2007-10-02 Thread Alfred Perlstein
* Kip Macy <[EMAIL PROTECTED]> [071002 20:00] wrote:
> On 10/2/07, Alfred Perlstein <[EMAIL PROTECTED]> wrote:
> > * Daniel Eischen <[EMAIL PROTECTED]> [071002 19:46] wrote:
> > > On Tue, 2 Oct 2007, Alfred Perlstein wrote:
> > >
> > > >Hi guys, we need critical sections for userland here.
> > > >
> > > >This is basically to avoid a process being switched out while holding
> > > >a user level spinlock.
> > >
> > > Setting the scheduling class to real-time and using SCHED_FIFO
> > > and adjusting the thread priority around the lock doesn't work?
> >
> > Too heavy weight, we want to basically have this sort of code
> > in userland:
> >
> > /* assume single threaded process for now */
> > static int is_critical;
> >
> >
> >
> > atomic_mutex_lock();  /* implies ++is_critical */
> >  ...do stuff...
> > atomic_mutex_unlock(); /* implies --is_critical */
> >
> > We don't want two or more syscalls per lock operation. :)
> 
> 
> I assume these processes are running as root?
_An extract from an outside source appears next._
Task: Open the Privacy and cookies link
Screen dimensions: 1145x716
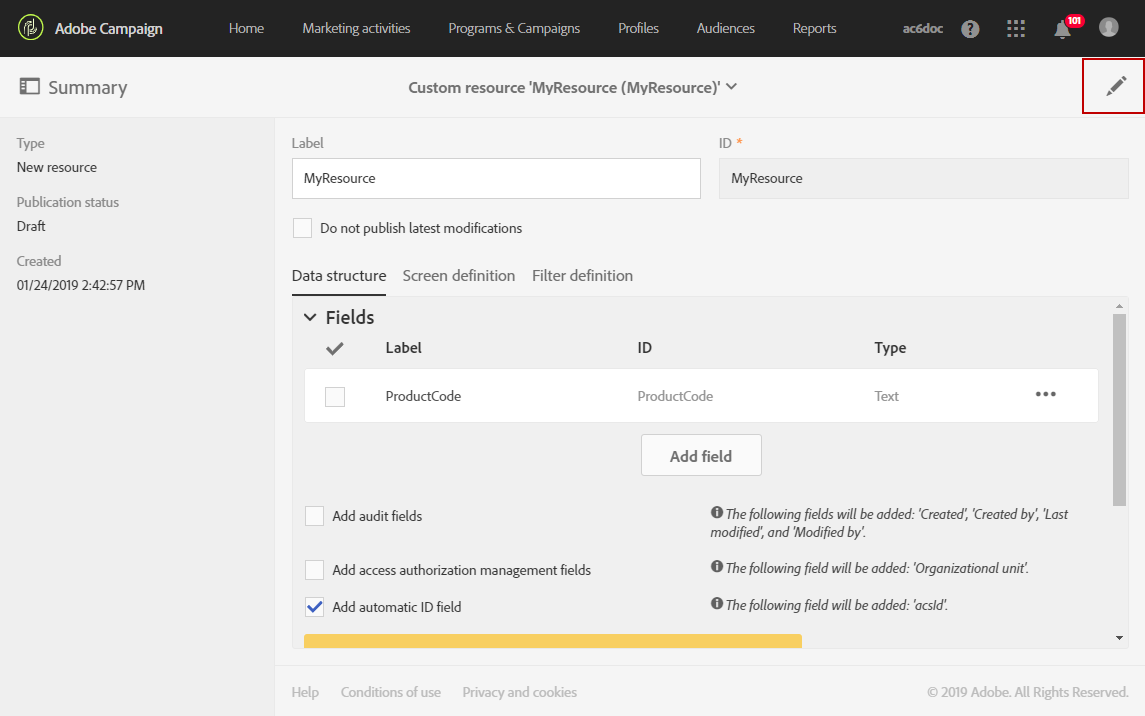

There is nothing to
> prevent the process from never dropping the lock.

Yes there is...

The part that I ommitted detailed keeping a count of the number of
times this happens and if it exceeds a threshold then killing the
process.  Additionally, the kernel would write a byte into the user
shared area indicating, "please call me because you need to yield
after you're done with your critical section", if the kernel is not
listened to, then we beat the process with a rusty tire iron.

Sheesh, now can I get some help with this?

If I wanted this kind of treatment, I'd be asking on irc! :)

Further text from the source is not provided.